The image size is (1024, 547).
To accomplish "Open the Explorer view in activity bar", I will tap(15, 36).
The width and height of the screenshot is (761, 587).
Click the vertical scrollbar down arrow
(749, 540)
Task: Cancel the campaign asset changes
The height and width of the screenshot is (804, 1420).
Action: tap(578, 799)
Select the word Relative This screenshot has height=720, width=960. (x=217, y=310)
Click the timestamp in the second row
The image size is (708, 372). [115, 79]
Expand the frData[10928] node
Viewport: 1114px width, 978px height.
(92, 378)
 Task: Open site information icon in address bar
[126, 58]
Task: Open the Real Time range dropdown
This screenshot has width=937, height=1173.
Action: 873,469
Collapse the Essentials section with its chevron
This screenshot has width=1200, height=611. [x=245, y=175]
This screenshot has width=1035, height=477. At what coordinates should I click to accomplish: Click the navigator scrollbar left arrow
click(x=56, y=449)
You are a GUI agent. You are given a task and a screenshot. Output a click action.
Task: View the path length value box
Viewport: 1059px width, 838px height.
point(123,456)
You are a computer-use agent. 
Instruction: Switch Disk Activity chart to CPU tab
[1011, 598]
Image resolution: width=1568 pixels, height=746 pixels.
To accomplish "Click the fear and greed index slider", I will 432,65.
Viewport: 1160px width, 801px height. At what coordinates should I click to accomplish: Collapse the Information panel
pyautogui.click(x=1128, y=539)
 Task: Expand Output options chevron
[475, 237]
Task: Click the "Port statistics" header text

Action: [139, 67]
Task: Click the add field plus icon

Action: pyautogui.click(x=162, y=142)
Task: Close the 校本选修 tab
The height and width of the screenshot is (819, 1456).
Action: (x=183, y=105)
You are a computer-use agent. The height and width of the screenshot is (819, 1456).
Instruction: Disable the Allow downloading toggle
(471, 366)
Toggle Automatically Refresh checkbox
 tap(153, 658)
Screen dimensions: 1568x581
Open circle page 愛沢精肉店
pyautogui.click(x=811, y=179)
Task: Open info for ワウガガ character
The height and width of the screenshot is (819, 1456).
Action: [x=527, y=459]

○ ○ ○ ○ ○ ○ ○

Rewrite the records, starting at the beginning and ending at the line that contains "Action: tap(578, 799)", as a two-column CSV with the headers request and answer and one row per request. Put each value in a single quoted field, and replace any line breaks inside a value with spaces.

request,answer
"The image size is (1024, 547). To accomplish ""Open the Explorer view in activity bar"",","I will tap(15, 36)."
"The width and height of the screenshot is (761, 587). Click the vertical scrollbar down arrow","(749, 540)"
"Task: Cancel the campaign asset changes The height and width of the screenshot is (804, 1420).","Action: tap(578, 799)"